The second thought is that although the interpretations of this trackway might differ radically, what they share is true: These impressions in the rock were made by enormous, walking, four-legged animals. How many modern people today, their eyes no-doubt glued to their 21st-century devices, would stumble in such tracks, possibly never recognizing their connection to animal life? So rather than make fun of the people of Portuguese past, or whoever else must have observed the tracks preserved in the rocks of Cabo Espichel, we should celebrate those who recognized these depressions as traces of life. In this sense, then, the faith-filled people of the past were doing their own form of ichnology in Portugal, centuries before we modern ichnologists walked in the same place.

Afterword: Many other paleontologists and science historians have written about the discovery of the first known sauropod tracks in Portugal, so I will not repeat nor summarize their contributions here. Instead, I’ve included the following bibliography. Many thanks to Drs. Vanda Santos, Paulo Caetano, Carlos Neto de Carvahlo, and Joana Rodrigues for teaching other ichnologists and me about the long ichnological history of Cabo Espichel.

Further Reading

Atunes, M.T. 1976. Dinossáurios Eocretácios de Lagosteiros. Ciéncias da Terra (UNL), 1: 1-35.

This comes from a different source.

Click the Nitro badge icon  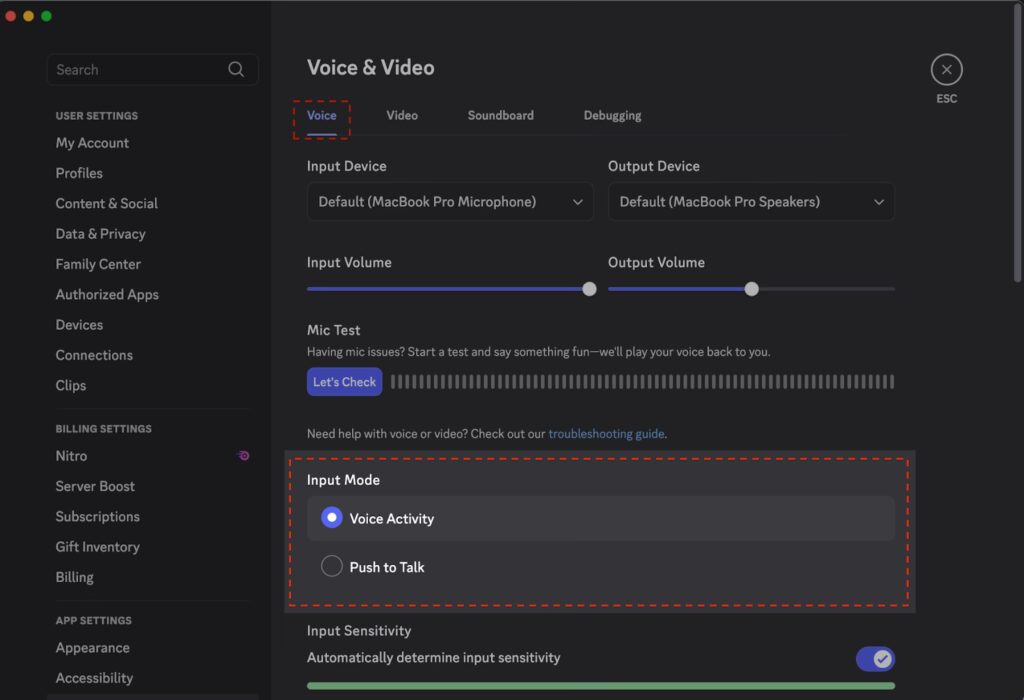click(x=243, y=456)
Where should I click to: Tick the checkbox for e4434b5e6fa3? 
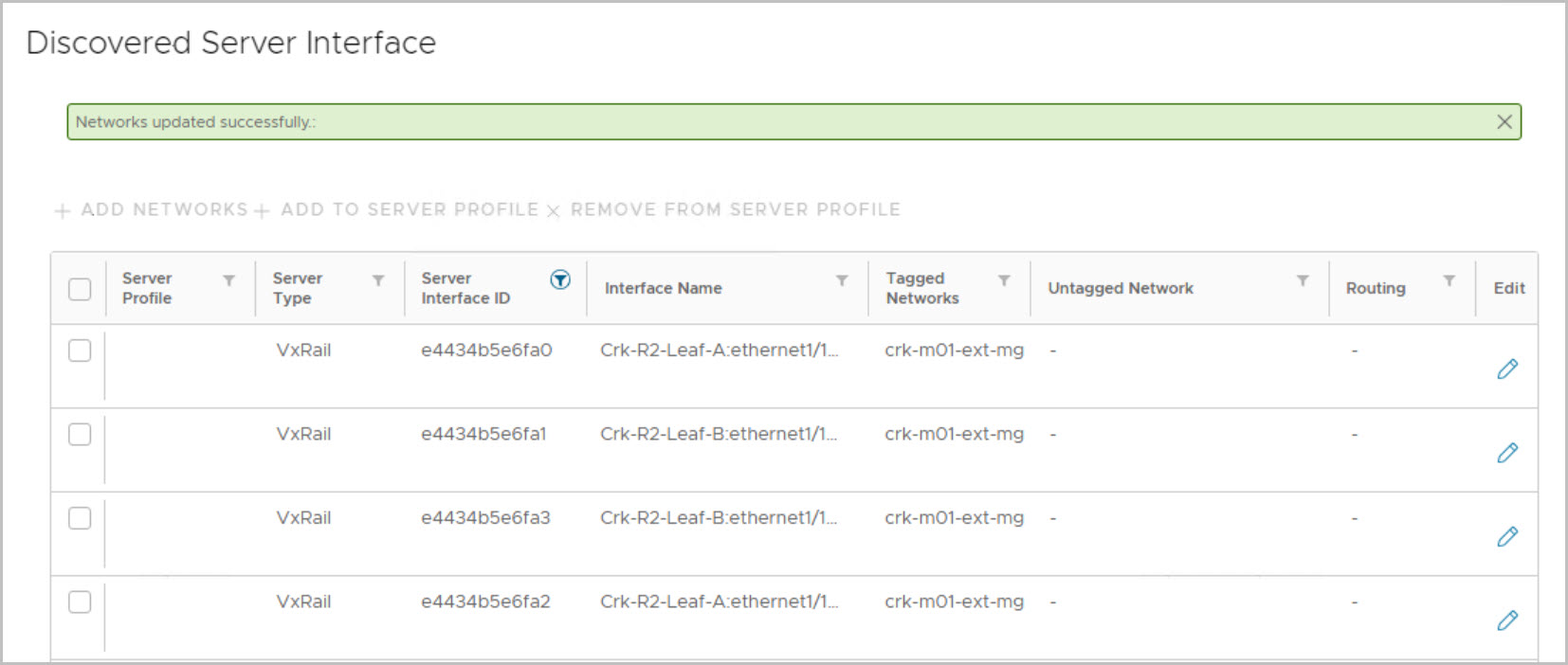coord(80,518)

Atunes, M.T. 1990. Dinossáurios em Sesimbra e Zambujal – Episódios de há cerca de 140 milhões de anos. Sesimbra Cultural: 12-14.

Chure, D. 2012. Sacred birds, lucky rhinos, and The Virgin and the sauropod. Land of the Dead (blog), January 7, 2012.

Lockley, M.G., Meyer, C.A., and Santos, V.F. 1994. Trackway evidence for a herd of juvenile sauropods from the Late Jurassic of Portugal. Gaia, 10: 29-40.

Lockley, M.G., Novikov, V., Santos, V.F., Nessov, L.A., and Forney, G. 1994. “Pegadas de mula”: an explanation for the occurrence of Mesozoic traces that resemble mule tracks. Ichnos, 3: 125-133.

Santos, V.F. 2008. Pegadas de dinossáurios de Portugal. Museo Nacional de História Natural da Universidade de Lisbõa, Lisbõa, 123.